TO DO: Of all the lines in the entries, how many carry the word "agent"? The reply is that number and no more.

GIVEN ENTRIES section start

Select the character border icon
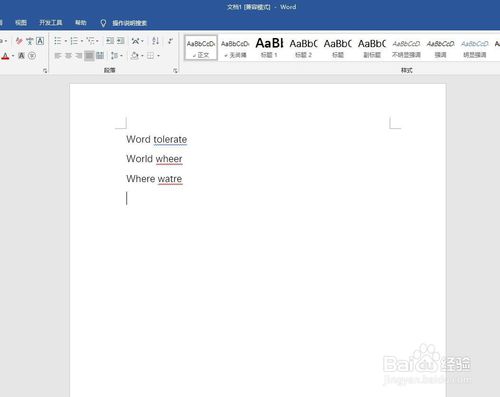The width and height of the screenshot is (500, 397). (x=40, y=41)
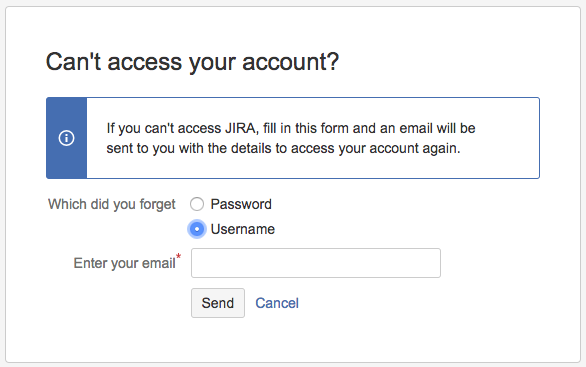The height and width of the screenshot is (367, 586).
Task: Click the 'Password' option label text
Action: (241, 204)

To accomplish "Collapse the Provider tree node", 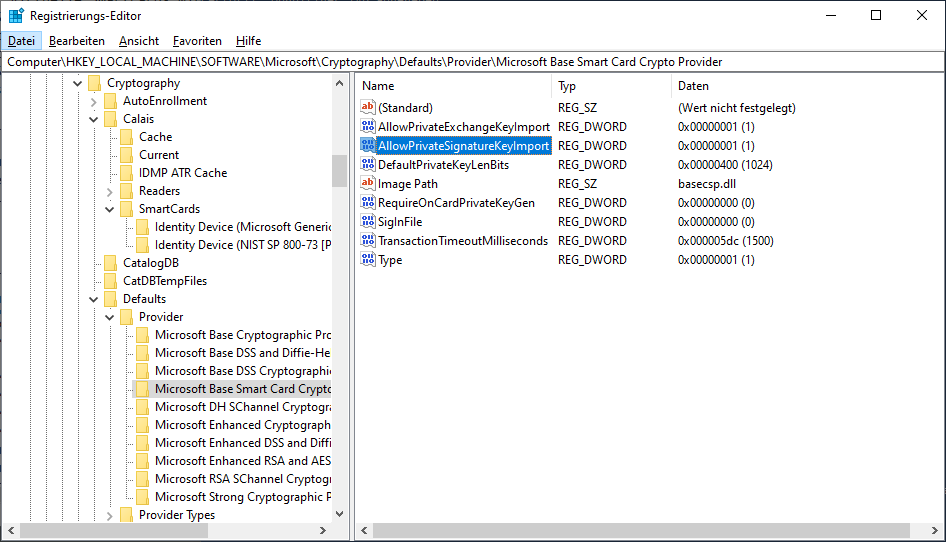I will 110,317.
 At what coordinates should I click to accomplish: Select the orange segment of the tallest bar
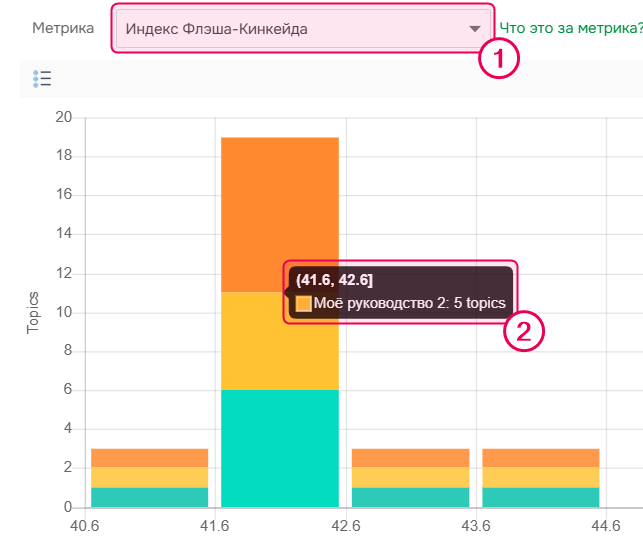click(279, 200)
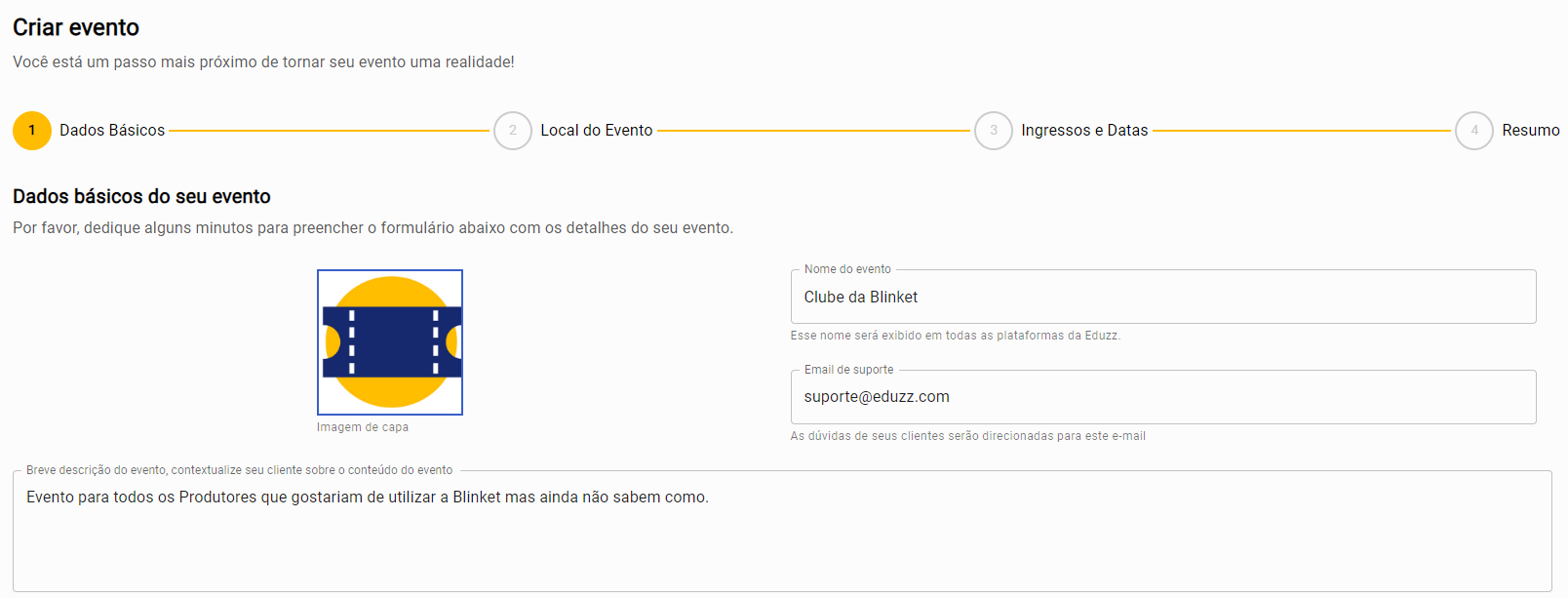The width and height of the screenshot is (1568, 598).
Task: Click the subtitle about tornar seu evento realidade
Action: 263,62
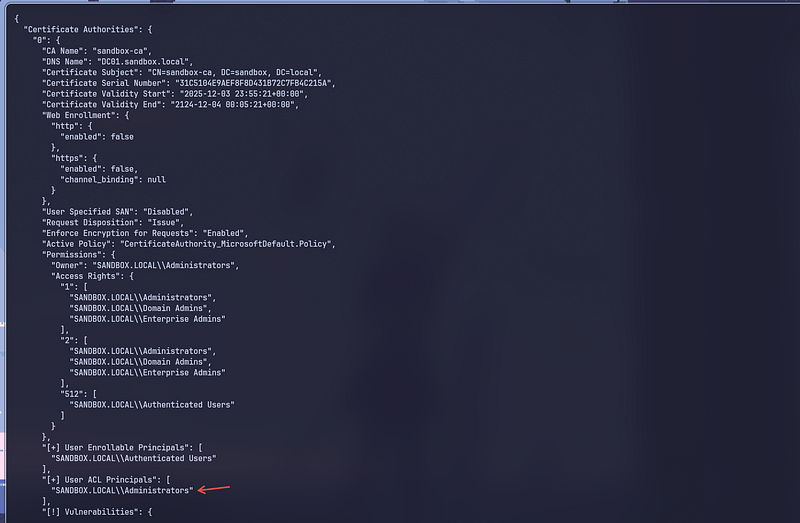Viewport: 800px width, 523px height.
Task: Click the CA Name value "sandbox-ca"
Action: (121, 51)
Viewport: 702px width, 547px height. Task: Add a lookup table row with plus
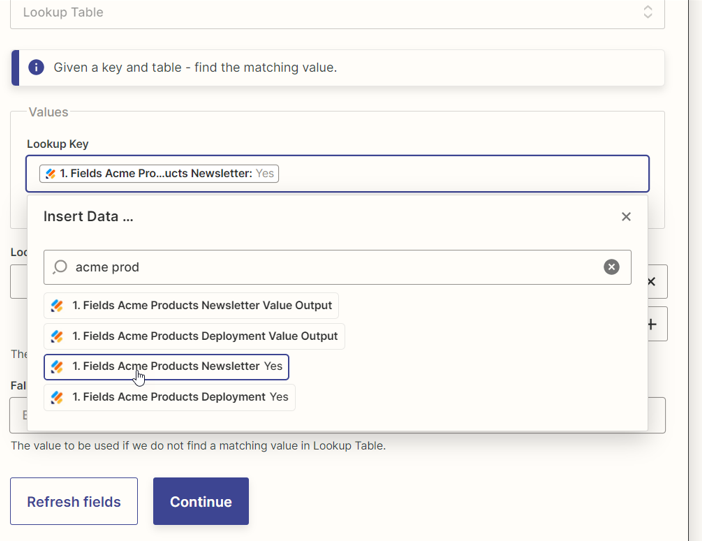[x=651, y=324]
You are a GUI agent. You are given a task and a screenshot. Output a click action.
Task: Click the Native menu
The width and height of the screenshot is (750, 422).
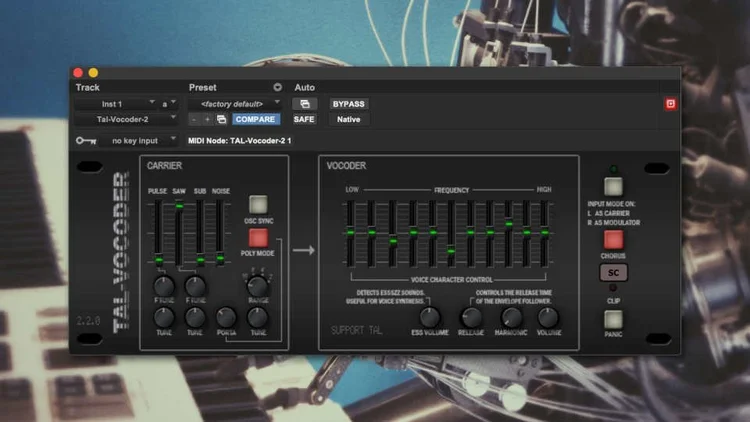click(x=349, y=119)
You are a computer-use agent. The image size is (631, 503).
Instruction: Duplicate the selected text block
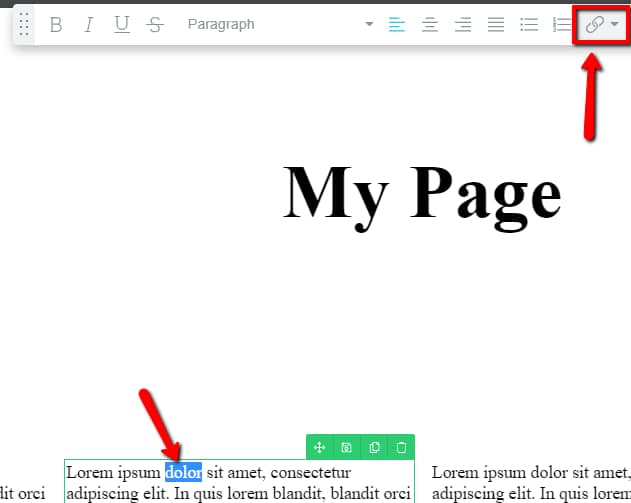click(374, 448)
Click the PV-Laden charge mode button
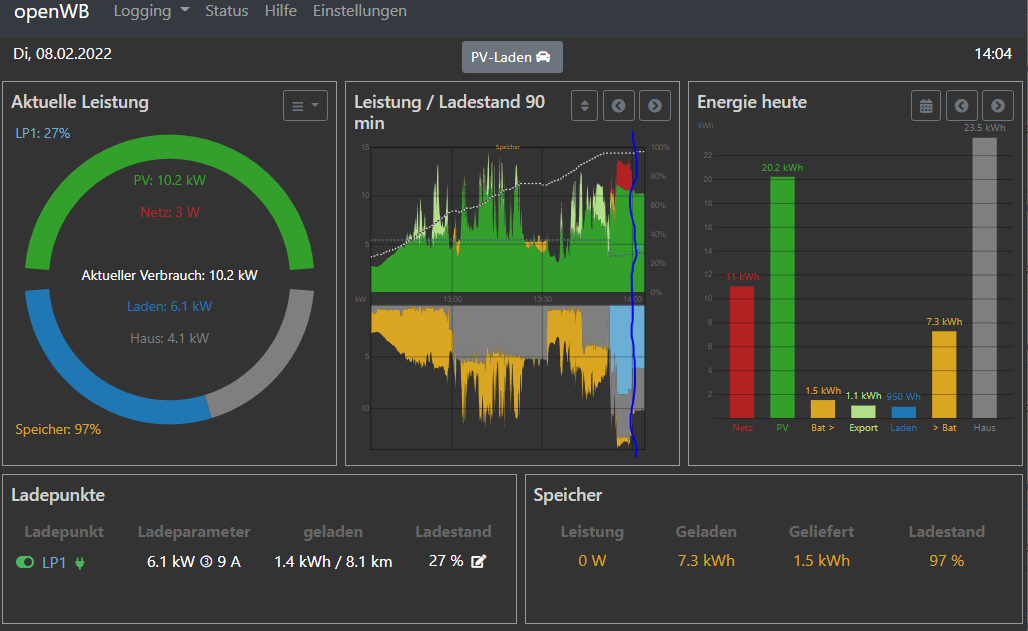 pyautogui.click(x=512, y=57)

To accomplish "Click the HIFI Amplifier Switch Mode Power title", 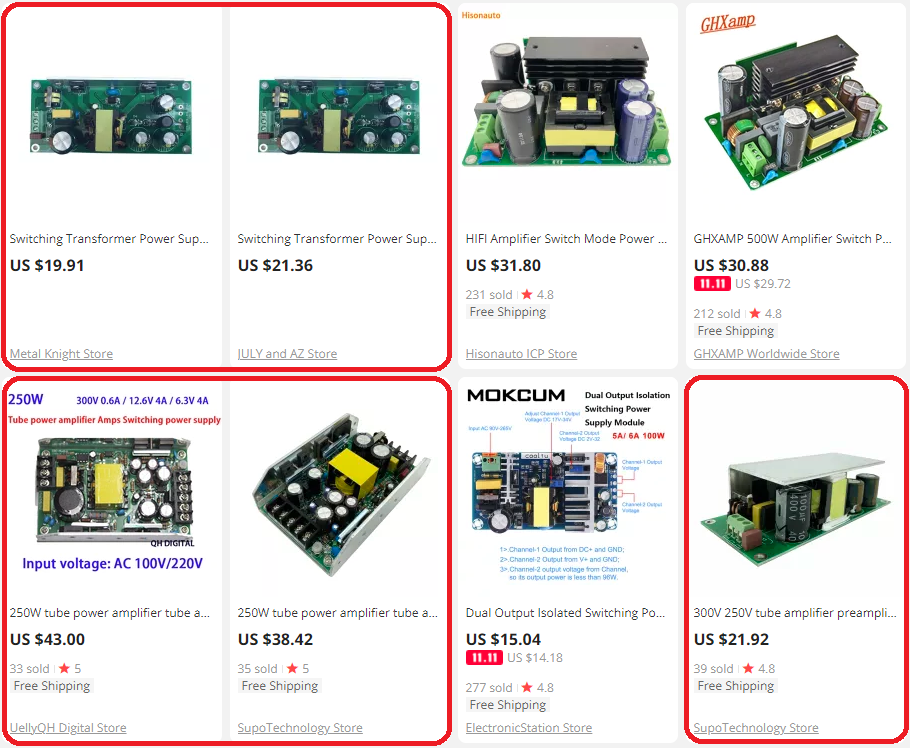I will (566, 239).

GIVEN ENTRIES section end

TASK SOLUTION: 2